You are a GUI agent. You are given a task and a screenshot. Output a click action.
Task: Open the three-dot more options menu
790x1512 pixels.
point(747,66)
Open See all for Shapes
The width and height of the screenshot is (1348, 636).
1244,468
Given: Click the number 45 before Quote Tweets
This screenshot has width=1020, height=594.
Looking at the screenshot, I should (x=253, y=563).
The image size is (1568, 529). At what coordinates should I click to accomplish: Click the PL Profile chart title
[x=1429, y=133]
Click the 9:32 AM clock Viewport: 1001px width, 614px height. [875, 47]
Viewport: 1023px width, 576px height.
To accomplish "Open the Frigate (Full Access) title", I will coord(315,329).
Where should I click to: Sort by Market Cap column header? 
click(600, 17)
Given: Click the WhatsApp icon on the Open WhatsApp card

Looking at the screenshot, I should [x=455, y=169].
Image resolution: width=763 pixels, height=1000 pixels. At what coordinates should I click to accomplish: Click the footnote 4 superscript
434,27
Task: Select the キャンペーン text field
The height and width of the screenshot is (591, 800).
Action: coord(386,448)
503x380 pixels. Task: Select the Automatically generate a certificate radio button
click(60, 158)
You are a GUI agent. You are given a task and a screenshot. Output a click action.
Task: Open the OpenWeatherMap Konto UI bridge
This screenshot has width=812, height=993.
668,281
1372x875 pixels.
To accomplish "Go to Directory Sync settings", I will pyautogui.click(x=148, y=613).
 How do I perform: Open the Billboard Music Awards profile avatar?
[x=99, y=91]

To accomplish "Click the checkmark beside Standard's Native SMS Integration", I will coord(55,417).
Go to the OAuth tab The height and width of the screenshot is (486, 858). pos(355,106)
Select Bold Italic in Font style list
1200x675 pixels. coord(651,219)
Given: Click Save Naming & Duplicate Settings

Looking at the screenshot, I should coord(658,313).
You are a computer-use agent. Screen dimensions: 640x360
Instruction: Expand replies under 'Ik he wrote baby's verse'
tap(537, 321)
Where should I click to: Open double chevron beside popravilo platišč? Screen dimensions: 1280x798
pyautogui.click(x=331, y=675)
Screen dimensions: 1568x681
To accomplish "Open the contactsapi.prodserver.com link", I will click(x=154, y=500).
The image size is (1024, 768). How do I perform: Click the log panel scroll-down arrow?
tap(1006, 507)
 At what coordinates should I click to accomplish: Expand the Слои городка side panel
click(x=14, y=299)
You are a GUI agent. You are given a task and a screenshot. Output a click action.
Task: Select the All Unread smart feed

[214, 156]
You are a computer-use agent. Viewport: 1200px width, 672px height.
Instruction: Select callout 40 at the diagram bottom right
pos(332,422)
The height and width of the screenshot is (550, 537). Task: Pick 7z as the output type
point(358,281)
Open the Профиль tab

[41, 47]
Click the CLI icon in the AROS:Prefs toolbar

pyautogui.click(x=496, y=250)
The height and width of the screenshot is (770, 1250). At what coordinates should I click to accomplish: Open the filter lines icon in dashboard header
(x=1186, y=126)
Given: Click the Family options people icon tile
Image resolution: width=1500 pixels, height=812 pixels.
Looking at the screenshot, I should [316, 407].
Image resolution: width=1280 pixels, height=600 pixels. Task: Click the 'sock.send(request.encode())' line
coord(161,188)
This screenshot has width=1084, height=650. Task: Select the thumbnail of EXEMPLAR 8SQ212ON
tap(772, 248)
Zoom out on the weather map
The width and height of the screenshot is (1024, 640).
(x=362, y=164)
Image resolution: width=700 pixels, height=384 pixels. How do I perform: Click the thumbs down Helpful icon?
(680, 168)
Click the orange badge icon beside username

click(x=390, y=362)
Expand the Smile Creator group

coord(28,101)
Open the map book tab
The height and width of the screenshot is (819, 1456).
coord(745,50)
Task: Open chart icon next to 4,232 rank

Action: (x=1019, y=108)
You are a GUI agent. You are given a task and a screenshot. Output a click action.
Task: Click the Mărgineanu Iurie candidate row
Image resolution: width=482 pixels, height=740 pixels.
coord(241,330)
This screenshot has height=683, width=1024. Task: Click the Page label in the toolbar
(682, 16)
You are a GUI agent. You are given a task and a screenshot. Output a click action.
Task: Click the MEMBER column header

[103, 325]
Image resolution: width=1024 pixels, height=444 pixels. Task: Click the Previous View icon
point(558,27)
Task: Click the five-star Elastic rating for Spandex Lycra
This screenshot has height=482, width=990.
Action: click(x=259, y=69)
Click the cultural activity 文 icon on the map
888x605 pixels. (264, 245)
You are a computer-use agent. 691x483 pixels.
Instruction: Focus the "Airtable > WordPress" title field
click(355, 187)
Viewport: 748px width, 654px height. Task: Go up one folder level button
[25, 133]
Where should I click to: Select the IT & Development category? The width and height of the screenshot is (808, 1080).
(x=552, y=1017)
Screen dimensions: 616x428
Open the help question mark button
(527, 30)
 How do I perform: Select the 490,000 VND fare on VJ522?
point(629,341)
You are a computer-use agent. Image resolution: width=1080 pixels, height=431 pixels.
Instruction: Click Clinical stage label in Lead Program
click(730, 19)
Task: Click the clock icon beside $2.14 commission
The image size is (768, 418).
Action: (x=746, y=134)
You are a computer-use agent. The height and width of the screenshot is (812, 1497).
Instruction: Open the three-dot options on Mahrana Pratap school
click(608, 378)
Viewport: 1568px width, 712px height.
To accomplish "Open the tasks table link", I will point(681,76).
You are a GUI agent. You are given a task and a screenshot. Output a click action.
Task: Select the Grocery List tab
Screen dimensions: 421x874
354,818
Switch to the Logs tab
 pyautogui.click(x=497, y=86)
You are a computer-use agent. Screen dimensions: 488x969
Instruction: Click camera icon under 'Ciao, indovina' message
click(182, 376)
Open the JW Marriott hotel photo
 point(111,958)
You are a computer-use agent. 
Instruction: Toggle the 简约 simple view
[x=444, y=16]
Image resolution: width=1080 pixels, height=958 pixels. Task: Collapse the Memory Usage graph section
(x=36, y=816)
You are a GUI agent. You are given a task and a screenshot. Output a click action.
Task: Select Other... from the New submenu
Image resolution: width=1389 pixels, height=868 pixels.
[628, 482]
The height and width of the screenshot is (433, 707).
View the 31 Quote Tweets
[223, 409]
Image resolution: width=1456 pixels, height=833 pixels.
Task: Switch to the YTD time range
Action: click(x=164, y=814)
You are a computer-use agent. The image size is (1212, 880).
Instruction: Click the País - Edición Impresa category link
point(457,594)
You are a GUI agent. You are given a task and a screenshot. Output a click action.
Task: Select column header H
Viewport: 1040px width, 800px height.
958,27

|---|

» **To do**
Since the material above must be kept intact, output it exactly as it is.

» **Solution below**
You are a GUI agent. You are given a task and a screenshot. Output a click action.
Task: Open the three-dot more options menu
790x1512 pixels.
point(747,66)
Open See all for Shapes
The width and height of the screenshot is (1348, 636).
1244,468
Given: Click the number 45 before Quote Tweets
This screenshot has width=1020, height=594.
Looking at the screenshot, I should (x=253, y=563).
The image size is (1568, 529). At what coordinates should I click to accomplish: Click the PL Profile chart title
[x=1429, y=133]
Click the 9:32 AM clock Viewport: 1001px width, 614px height. [875, 47]
Viewport: 1023px width, 576px height.
To accomplish "Open the Frigate (Full Access) title", I will coord(315,329).
Where should I click to: Sort by Market Cap column header? 
click(600, 17)
Given: Click the WhatsApp icon on the Open WhatsApp card

Looking at the screenshot, I should [x=455, y=169].
Image resolution: width=763 pixels, height=1000 pixels. At what coordinates should I click to accomplish: Click the footnote 4 superscript
434,27
Task: Select the キャンペーン text field
The height and width of the screenshot is (591, 800).
Action: coord(386,448)
503x380 pixels. Task: Select the Automatically generate a certificate radio button
click(60, 158)
You are a GUI agent. You are given a task and a screenshot. Output a click action.
Task: Open the OpenWeatherMap Konto UI bridge
This screenshot has width=812, height=993.
668,281
1372x875 pixels.
To accomplish "Go to Directory Sync settings", I will pyautogui.click(x=148, y=613).
 How do I perform: Open the Billboard Music Awards profile avatar?
[x=99, y=91]

To accomplish "Click the checkmark beside Standard's Native SMS Integration", I will coord(55,417).
Go to the OAuth tab The height and width of the screenshot is (486, 858). pos(355,106)
Select Bold Italic in Font style list
1200x675 pixels. coord(651,219)
Given: Click Save Naming & Duplicate Settings

Looking at the screenshot, I should coord(658,313).
You are a computer-use agent. Screen dimensions: 640x360
Instruction: Expand replies under 'Ik he wrote baby's verse'
tap(537, 321)
Where should I click to: Open double chevron beside popravilo platišč? Screen dimensions: 1280x798
pyautogui.click(x=331, y=675)
Screen dimensions: 1568x681
To accomplish "Open the contactsapi.prodserver.com link", I will click(x=154, y=500).
The image size is (1024, 768). How do I perform: Click the log panel scroll-down arrow?
tap(1006, 507)
 At what coordinates should I click to accomplish: Expand the Слои городка side panel
click(x=14, y=299)
You are a GUI agent. You are given a task and a screenshot. Output a click action.
Task: Select the All Unread smart feed

[214, 156]
You are a computer-use agent. Viewport: 1200px width, 672px height.
Instruction: Select callout 40 at the diagram bottom right
pos(332,422)
The height and width of the screenshot is (550, 537). Task: Pick 7z as the output type
point(358,281)
Open the Профиль tab

[41, 47]
Click the CLI icon in the AROS:Prefs toolbar

pyautogui.click(x=496, y=250)
The height and width of the screenshot is (770, 1250). At what coordinates should I click to accomplish: Open the filter lines icon in dashboard header
(x=1186, y=126)
Given: Click the Family options people icon tile
Image resolution: width=1500 pixels, height=812 pixels.
Looking at the screenshot, I should [316, 407].
Image resolution: width=1280 pixels, height=600 pixels. Task: Click the 'sock.send(request.encode())' line
coord(161,188)
This screenshot has width=1084, height=650. Task: Select the thumbnail of EXEMPLAR 8SQ212ON
tap(772, 248)
Zoom out on the weather map
The width and height of the screenshot is (1024, 640).
(x=362, y=164)
Image resolution: width=700 pixels, height=384 pixels. How do I perform: Click the thumbs down Helpful icon?
(680, 168)
Click the orange badge icon beside username

click(x=390, y=362)
Expand the Smile Creator group

coord(28,101)
Open the map book tab
The height and width of the screenshot is (819, 1456).
coord(745,50)
Task: Open chart icon next to 4,232 rank

Action: (x=1019, y=108)
You are a GUI agent. You are given a task and a screenshot. Output a click action.
Task: Click the Mărgineanu Iurie candidate row
Image resolution: width=482 pixels, height=740 pixels.
coord(241,330)
This screenshot has height=683, width=1024. Task: Click the Page label in the toolbar
(682, 16)
You are a GUI agent. You are given a task and a screenshot. Output a click action.
Task: Click the MEMBER column header

[103, 325]
Image resolution: width=1024 pixels, height=444 pixels. Task: Click the Previous View icon
point(558,27)
Task: Click the five-star Elastic rating for Spandex Lycra
This screenshot has height=482, width=990.
Action: click(x=259, y=69)
Click the cultural activity 文 icon on the map
888x605 pixels. (264, 245)
You are a computer-use agent. 691x483 pixels.
Instruction: Focus the "Airtable > WordPress" title field
click(355, 187)
Viewport: 748px width, 654px height. Task: Go up one folder level button
[25, 133]
Where should I click to: Select the IT & Development category? The width and height of the screenshot is (808, 1080).
(x=552, y=1017)
Screen dimensions: 616x428
Open the help question mark button
(527, 30)
 How do I perform: Select the 490,000 VND fare on VJ522?
point(629,341)
You are a computer-use agent. Image resolution: width=1080 pixels, height=431 pixels.
Instruction: Click Clinical stage label in Lead Program
click(730, 19)
Task: Click the clock icon beside $2.14 commission
The image size is (768, 418).
Action: (x=746, y=134)
You are a computer-use agent. The height and width of the screenshot is (812, 1497).
Instruction: Open the three-dot options on Mahrana Pratap school
click(608, 378)
Viewport: 1568px width, 712px height.
To accomplish "Open the tasks table link", I will point(681,76).
You are a GUI agent. You are given a task and a screenshot. Output a click action.
Task: Select the Grocery List tab
Screen dimensions: 421x874
354,818
Switch to the Logs tab
 pyautogui.click(x=497, y=86)
You are a computer-use agent. Screen dimensions: 488x969
Instruction: Click camera icon under 'Ciao, indovina' message
click(182, 376)
Open the JW Marriott hotel photo
 point(111,958)
You are a computer-use agent. 
Instruction: Toggle the 简约 simple view
[x=444, y=16]
Image resolution: width=1080 pixels, height=958 pixels. Task: Collapse the Memory Usage graph section
(x=36, y=816)
You are a GUI agent. You are given a task and a screenshot. Output a click action.
Task: Select Other... from the New submenu
Image resolution: width=1389 pixels, height=868 pixels.
[628, 482]
The height and width of the screenshot is (433, 707).
View the 31 Quote Tweets
[223, 409]
Image resolution: width=1456 pixels, height=833 pixels.
Task: Switch to the YTD time range
Action: click(x=164, y=814)
You are a computer-use agent. The image size is (1212, 880).
Instruction: Click the País - Edición Impresa category link
point(457,594)
You are a GUI agent. You are given a task and a screenshot. Output a click action.
Task: Select column header H
Viewport: 1040px width, 800px height.
958,27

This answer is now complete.